[DATA SUPPLIED Boundary: Start]
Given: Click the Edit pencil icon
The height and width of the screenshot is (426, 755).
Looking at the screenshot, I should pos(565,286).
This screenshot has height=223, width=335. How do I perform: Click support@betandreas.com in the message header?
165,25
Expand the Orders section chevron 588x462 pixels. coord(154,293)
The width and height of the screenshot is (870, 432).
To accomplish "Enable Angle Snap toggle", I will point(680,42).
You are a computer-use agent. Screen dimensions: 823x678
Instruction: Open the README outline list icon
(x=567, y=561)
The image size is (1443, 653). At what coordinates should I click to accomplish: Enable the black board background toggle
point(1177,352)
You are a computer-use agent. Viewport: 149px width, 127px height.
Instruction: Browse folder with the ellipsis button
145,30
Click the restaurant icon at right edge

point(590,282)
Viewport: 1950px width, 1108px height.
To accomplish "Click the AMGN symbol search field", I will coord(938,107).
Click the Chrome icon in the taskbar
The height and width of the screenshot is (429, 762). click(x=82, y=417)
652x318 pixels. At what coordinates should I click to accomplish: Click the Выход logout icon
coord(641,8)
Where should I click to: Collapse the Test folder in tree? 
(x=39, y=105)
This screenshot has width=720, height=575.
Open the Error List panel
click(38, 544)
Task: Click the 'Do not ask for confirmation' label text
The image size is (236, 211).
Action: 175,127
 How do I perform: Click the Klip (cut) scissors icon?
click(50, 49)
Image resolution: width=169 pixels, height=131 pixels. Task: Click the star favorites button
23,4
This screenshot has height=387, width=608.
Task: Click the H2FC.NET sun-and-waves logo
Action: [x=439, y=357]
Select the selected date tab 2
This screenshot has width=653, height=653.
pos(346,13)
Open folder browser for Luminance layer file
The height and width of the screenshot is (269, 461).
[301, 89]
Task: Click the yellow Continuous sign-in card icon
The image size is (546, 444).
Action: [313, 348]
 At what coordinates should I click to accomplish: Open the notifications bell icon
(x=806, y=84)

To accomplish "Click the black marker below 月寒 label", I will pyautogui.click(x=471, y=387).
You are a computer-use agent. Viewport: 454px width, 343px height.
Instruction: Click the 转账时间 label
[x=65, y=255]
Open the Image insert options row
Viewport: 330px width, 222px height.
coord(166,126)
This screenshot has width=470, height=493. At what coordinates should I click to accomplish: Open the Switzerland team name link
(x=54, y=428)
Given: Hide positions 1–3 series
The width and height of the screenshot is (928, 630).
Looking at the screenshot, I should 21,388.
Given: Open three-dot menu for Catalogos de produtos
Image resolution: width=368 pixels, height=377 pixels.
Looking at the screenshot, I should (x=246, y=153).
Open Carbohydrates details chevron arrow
[DATA SUPPLIED Boundary: End]
REQUIRED WORK: Print each record word for word.

RESULT:
Given: Click the Edit pencil icon
The height and width of the screenshot is (426, 755).
Looking at the screenshot, I should pos(565,286).
This screenshot has height=223, width=335. How do I perform: Click support@betandreas.com in the message header?
165,25
Expand the Orders section chevron 588x462 pixels. coord(154,293)
The width and height of the screenshot is (870, 432).
To accomplish "Enable Angle Snap toggle", I will point(680,42).
You are a computer-use agent. Screen dimensions: 823x678
Instruction: Open the README outline list icon
(x=567, y=561)
The image size is (1443, 653). At what coordinates should I click to accomplish: Enable the black board background toggle
point(1177,352)
You are a computer-use agent. Viewport: 149px width, 127px height.
Instruction: Browse folder with the ellipsis button
145,30
Click the restaurant icon at right edge

point(590,282)
Viewport: 1950px width, 1108px height.
To accomplish "Click the AMGN symbol search field", I will coord(938,107).
Click the Chrome icon in the taskbar
The height and width of the screenshot is (429, 762). click(x=82, y=417)
652x318 pixels. At what coordinates should I click to accomplish: Click the Выход logout icon
coord(641,8)
Where should I click to: Collapse the Test folder in tree? 
(x=39, y=105)
This screenshot has width=720, height=575.
Open the Error List panel
click(38, 544)
Task: Click the 'Do not ask for confirmation' label text
The image size is (236, 211).
Action: 175,127
 How do I perform: Click the Klip (cut) scissors icon?
click(50, 49)
Image resolution: width=169 pixels, height=131 pixels. Task: Click the star favorites button
23,4
This screenshot has height=387, width=608.
Task: Click the H2FC.NET sun-and-waves logo
Action: [x=439, y=357]
Select the selected date tab 2
This screenshot has width=653, height=653.
pos(346,13)
Open folder browser for Luminance layer file
The height and width of the screenshot is (269, 461).
[301, 89]
Task: Click the yellow Continuous sign-in card icon
The image size is (546, 444).
Action: [313, 348]
 At what coordinates should I click to accomplish: Open the notifications bell icon
(x=806, y=84)

To accomplish "Click the black marker below 月寒 label", I will pyautogui.click(x=471, y=387).
You are a computer-use agent. Viewport: 454px width, 343px height.
Instruction: Click the 转账时间 label
[x=65, y=255]
Open the Image insert options row
Viewport: 330px width, 222px height.
coord(166,126)
This screenshot has width=470, height=493. At what coordinates should I click to accomplish: Open the Switzerland team name link
(x=54, y=428)
Given: Hide positions 1–3 series
The width and height of the screenshot is (928, 630).
Looking at the screenshot, I should 21,388.
Given: Open three-dot menu for Catalogos de produtos
Image resolution: width=368 pixels, height=377 pixels.
Looking at the screenshot, I should (x=246, y=153).
Open Carbohydrates details chevron arrow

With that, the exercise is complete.